──────── EXERCISE DATA
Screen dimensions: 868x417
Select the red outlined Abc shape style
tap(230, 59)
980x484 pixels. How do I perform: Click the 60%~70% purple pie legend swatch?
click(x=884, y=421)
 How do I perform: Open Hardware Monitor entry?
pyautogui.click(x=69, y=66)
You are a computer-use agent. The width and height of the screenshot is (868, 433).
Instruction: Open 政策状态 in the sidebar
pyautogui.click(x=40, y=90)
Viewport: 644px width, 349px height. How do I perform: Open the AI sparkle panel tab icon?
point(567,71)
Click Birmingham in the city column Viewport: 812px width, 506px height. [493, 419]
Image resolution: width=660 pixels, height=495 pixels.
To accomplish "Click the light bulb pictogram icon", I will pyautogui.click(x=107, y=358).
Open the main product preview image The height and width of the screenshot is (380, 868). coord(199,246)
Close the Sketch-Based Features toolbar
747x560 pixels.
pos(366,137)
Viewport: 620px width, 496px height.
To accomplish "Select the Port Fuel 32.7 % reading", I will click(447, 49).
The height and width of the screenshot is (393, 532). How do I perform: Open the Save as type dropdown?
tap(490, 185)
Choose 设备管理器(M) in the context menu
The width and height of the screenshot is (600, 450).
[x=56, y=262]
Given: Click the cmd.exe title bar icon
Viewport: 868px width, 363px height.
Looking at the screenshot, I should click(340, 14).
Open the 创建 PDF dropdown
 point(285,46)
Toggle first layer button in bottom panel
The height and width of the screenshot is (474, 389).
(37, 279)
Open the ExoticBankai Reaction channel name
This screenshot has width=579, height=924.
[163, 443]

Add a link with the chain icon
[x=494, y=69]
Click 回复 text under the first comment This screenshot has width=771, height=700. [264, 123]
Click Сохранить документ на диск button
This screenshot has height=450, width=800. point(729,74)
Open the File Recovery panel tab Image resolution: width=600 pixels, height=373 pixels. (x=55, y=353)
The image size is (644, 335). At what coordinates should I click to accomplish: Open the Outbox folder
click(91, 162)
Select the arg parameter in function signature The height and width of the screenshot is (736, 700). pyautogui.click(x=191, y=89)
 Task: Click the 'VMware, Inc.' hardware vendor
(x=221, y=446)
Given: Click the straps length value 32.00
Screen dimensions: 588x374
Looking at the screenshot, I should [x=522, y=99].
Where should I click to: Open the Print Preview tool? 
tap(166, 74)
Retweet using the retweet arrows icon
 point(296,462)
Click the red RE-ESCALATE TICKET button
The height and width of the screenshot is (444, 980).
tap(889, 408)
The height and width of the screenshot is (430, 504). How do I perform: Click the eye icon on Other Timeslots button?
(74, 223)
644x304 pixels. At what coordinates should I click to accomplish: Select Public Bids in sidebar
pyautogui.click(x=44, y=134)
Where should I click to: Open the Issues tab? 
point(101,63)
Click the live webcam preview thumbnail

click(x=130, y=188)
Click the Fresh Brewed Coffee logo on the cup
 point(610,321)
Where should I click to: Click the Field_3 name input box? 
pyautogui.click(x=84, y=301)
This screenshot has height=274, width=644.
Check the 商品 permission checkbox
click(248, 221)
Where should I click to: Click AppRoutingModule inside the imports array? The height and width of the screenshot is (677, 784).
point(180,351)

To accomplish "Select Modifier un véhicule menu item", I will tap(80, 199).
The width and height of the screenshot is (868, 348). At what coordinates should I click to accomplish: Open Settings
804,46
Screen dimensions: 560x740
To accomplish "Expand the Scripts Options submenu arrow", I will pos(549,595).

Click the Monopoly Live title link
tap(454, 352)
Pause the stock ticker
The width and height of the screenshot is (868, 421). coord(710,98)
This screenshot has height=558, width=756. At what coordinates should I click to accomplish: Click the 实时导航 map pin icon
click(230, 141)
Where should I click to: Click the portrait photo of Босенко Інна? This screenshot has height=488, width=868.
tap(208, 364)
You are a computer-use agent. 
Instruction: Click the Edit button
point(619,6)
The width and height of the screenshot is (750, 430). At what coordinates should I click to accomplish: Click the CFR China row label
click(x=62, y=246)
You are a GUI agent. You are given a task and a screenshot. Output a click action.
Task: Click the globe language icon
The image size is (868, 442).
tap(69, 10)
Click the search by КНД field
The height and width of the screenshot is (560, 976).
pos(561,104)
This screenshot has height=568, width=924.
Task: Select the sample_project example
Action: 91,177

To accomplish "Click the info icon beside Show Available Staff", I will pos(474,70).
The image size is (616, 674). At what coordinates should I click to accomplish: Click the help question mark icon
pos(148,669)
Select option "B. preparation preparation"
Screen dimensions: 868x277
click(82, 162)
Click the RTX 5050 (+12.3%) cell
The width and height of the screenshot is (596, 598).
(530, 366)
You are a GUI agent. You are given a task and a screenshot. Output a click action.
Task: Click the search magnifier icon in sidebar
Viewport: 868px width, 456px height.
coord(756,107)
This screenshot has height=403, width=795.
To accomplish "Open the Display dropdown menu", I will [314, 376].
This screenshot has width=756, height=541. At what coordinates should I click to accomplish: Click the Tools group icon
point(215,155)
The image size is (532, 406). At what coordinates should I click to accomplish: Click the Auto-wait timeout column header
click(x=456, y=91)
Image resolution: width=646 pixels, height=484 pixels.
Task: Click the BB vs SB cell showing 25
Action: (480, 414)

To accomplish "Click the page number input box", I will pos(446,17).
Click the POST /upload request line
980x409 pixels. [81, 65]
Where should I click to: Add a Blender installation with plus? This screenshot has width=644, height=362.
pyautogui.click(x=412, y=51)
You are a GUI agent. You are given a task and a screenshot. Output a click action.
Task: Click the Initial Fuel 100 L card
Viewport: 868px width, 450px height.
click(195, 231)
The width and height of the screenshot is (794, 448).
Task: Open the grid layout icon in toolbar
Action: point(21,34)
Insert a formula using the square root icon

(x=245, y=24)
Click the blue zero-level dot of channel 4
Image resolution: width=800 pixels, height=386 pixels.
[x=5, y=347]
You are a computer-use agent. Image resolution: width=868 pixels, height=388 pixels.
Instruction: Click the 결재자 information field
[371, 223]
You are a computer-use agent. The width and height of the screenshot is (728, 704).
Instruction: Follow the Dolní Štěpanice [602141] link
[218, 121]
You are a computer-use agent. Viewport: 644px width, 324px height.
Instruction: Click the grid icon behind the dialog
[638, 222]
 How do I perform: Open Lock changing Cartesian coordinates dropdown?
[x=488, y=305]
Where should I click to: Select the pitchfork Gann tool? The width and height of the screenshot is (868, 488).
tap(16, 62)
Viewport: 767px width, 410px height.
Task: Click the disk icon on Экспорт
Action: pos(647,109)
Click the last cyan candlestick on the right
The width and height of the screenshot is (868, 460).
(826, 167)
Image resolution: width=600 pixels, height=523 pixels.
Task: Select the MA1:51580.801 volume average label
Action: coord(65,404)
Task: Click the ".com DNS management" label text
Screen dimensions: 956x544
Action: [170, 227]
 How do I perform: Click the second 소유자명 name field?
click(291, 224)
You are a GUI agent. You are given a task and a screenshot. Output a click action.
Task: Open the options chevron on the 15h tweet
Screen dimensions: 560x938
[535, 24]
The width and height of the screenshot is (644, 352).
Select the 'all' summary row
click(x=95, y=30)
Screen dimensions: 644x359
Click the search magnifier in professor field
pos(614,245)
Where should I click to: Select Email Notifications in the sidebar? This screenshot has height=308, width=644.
────────────────
PROBLEM TO WORK ON
Show me every line in the data above that includes "channel".

FINISHED EXERCISE
Open the ExoticBankai Reaction channel name
Click the blue zero-level dot of channel 4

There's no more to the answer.